Excel, like almost all computer software does binary math. Most terminating
decimal fractions are non-terminating binary fractions that can only be
approximated (just as 1/3 can only be approximated as a finite decimal
fraction).
The decimal value of the binary approximation to 17.15 is
17.14999999999999857891452847979962825775146484375, so that the first term in
your calculation, =17.15-17, correctly returns
0.14999999999999857891452847979962825775146484375, which Excel displays to
its documented 15 digit limit as 0.149999999999999
Similarly, the decimal value of the binary approximation to 8.3 is
8.300000000000000710542735760100185871124267578125, so that another part of
your calculation, =8.3-8, is
0.300000000000000710542735760100185871124267578125, which Excel displays to
its documented 15 digit limit as 0.300000000000001.

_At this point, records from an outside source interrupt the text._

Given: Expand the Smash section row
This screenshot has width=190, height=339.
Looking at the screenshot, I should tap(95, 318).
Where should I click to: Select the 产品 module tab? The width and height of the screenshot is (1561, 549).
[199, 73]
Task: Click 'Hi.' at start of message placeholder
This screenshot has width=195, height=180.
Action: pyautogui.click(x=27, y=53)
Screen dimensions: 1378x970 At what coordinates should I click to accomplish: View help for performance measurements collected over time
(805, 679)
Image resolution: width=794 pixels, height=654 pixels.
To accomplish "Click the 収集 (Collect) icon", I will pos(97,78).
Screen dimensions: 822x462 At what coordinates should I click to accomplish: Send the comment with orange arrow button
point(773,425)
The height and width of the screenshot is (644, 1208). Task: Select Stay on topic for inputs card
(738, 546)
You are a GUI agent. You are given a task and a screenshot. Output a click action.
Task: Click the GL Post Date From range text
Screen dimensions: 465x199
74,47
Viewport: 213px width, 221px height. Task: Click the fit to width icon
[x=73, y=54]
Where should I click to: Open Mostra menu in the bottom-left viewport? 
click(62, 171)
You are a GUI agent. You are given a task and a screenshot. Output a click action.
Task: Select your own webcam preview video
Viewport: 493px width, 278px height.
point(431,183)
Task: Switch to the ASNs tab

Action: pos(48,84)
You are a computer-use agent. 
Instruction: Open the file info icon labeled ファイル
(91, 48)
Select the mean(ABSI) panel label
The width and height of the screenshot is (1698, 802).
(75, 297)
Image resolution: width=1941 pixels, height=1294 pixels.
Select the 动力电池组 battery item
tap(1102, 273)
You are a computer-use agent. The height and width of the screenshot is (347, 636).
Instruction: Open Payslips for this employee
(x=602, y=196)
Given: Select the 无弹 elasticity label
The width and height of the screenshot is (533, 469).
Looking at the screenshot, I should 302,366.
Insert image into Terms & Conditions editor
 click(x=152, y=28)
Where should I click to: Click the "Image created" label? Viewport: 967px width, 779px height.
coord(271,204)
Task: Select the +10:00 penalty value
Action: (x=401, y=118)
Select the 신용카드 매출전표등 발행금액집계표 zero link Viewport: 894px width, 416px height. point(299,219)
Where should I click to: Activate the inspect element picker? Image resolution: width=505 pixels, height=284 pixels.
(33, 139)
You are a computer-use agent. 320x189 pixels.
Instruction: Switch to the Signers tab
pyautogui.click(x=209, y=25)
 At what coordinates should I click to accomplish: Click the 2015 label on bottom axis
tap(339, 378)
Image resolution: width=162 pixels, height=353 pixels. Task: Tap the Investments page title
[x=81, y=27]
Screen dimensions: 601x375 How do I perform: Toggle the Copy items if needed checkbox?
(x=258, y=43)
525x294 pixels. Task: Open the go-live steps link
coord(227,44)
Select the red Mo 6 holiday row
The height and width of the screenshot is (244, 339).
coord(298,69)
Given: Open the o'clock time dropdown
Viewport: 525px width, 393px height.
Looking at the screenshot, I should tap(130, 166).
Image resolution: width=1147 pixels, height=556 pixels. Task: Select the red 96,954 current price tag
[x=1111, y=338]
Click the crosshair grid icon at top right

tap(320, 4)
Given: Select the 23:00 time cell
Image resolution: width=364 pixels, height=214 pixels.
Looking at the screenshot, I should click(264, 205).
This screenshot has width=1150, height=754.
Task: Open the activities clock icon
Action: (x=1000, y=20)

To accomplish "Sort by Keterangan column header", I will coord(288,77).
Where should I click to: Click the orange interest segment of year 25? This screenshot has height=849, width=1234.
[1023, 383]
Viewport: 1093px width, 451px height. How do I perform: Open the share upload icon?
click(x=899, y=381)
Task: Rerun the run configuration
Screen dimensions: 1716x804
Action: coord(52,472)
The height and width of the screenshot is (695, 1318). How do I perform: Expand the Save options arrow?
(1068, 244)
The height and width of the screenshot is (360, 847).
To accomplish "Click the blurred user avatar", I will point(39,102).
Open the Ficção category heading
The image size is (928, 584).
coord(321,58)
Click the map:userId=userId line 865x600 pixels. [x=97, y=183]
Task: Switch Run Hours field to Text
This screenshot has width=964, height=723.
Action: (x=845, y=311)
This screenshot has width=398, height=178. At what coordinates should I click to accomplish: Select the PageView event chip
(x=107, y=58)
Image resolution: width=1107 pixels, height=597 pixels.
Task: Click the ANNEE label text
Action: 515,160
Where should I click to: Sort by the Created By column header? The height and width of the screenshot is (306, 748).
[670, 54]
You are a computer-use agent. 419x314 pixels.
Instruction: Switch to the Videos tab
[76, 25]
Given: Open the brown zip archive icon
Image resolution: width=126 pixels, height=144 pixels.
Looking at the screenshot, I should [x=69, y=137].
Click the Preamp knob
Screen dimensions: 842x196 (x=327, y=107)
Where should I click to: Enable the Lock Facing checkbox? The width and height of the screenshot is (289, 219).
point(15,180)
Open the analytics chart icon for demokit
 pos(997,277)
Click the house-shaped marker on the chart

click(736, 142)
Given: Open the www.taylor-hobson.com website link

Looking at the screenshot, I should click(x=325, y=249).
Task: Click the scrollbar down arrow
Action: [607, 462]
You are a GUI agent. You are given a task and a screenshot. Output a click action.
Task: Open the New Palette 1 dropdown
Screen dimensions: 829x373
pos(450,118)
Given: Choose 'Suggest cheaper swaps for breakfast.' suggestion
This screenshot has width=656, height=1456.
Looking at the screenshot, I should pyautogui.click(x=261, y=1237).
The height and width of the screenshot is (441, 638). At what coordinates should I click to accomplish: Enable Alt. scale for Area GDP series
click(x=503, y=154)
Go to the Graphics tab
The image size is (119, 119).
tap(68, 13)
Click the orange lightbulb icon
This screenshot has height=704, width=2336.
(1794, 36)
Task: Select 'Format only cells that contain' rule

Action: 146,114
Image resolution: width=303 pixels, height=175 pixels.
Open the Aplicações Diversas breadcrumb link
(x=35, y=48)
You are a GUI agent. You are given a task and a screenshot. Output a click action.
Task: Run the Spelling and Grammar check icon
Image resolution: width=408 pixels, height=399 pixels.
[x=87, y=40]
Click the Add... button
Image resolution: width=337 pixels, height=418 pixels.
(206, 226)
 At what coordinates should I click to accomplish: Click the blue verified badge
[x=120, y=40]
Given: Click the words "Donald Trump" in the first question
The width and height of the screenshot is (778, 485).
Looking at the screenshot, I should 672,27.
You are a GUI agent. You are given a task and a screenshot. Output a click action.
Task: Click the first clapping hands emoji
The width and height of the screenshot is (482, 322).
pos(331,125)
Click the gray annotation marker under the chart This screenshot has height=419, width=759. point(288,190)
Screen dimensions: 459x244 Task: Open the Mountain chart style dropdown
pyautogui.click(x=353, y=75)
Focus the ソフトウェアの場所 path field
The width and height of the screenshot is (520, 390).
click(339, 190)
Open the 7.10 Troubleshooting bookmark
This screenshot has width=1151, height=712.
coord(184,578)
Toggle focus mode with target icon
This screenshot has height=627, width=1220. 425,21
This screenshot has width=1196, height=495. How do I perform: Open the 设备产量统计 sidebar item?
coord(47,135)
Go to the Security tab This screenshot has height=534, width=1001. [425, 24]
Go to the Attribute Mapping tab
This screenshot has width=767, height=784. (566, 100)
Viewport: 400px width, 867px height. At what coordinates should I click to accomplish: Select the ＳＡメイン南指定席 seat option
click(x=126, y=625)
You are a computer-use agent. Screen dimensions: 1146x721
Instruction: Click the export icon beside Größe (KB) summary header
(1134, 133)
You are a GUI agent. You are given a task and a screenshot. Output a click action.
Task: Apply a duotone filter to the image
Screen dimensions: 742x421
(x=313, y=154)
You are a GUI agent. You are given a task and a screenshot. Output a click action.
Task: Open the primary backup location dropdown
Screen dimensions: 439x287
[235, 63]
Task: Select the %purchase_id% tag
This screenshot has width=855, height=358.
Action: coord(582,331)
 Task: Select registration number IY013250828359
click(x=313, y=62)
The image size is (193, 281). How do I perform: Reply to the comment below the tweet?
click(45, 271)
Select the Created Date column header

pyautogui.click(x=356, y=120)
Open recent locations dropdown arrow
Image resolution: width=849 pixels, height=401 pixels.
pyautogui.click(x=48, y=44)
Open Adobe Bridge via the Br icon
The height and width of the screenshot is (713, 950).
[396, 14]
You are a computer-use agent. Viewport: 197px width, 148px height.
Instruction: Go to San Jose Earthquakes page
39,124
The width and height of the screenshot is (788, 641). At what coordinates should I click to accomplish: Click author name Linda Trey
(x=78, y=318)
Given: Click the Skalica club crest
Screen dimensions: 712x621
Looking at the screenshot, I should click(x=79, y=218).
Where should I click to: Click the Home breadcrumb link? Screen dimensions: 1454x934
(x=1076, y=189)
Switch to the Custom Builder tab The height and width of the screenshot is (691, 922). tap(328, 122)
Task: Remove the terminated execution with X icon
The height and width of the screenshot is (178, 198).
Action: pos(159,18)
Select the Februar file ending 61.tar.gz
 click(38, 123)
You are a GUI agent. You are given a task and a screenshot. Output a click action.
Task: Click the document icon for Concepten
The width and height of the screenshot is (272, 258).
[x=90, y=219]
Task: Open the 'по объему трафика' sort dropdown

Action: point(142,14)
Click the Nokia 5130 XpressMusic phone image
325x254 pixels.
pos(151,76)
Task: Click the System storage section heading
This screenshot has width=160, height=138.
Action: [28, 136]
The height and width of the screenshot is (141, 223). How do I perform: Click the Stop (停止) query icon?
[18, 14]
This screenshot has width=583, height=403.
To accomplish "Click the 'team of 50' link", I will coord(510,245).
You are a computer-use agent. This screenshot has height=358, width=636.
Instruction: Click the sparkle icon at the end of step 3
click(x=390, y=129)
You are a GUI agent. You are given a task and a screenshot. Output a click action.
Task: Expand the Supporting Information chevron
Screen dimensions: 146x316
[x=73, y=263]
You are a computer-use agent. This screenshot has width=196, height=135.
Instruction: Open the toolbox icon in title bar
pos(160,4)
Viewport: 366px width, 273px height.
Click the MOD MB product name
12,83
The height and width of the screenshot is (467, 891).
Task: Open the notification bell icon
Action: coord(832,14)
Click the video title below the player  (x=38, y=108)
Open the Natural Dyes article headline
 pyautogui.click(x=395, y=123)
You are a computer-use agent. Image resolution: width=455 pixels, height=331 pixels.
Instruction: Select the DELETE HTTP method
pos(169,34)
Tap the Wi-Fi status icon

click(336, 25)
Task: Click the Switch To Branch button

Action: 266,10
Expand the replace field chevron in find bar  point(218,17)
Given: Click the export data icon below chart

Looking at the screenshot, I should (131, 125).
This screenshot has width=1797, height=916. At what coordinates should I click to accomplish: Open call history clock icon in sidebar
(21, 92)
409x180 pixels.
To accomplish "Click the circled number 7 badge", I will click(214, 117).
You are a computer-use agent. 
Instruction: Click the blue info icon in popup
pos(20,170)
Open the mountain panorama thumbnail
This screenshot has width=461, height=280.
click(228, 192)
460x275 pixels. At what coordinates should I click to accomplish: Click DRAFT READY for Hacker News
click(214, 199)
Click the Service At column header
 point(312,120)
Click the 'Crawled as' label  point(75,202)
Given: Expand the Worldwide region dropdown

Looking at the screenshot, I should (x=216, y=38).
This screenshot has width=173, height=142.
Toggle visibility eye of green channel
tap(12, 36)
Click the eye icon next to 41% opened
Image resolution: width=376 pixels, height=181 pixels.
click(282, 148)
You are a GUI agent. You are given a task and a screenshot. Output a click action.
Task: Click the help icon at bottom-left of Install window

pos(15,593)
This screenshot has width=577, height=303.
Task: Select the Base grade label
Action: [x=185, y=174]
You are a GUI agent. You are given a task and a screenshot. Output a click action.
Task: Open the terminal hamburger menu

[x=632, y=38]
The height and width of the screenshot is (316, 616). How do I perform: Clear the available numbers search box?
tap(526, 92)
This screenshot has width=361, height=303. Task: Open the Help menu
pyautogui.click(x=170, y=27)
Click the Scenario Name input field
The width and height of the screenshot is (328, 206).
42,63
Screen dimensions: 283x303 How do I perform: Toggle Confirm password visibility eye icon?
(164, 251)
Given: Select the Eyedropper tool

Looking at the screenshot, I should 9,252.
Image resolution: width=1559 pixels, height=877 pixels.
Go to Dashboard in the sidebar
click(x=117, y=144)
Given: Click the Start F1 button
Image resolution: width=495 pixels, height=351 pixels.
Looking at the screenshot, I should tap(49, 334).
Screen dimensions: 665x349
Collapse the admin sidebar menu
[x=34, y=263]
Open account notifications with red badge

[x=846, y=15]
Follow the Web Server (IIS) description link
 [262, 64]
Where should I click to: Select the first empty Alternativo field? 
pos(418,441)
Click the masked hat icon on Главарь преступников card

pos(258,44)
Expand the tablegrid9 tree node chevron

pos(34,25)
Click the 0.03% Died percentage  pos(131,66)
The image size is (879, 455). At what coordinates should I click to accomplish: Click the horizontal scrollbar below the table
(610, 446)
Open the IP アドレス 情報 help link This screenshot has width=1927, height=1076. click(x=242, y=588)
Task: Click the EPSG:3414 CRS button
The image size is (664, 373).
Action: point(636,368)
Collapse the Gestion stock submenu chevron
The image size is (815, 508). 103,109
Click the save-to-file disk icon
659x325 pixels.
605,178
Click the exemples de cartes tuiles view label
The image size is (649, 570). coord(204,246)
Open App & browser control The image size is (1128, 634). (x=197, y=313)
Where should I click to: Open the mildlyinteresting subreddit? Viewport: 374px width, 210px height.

The final subtraction, which you presume to be 17.25-8.5 is actually
17.249999999999996447286321199499070644378662109375
-8.5000000000000017763568394002504646778106689453125
----------------------------------------------------
8.7499999999999946709294817992486059665679931640625
Excel's math is exactly correct, given the initial approximations to numbers
that cannot be exactly represented in binary. The rounding that solved your
problem works because for the type of calculations you are doing, the net
result is to reduce unwanted residues of these approximations. More
generally, standard programming practice for over half a century is to not
test for exact equality with floating point calculations, but rather to test
for approximate equality, where the acceptable level of approximate equality
is defined by the type of calculations being done.
Jerry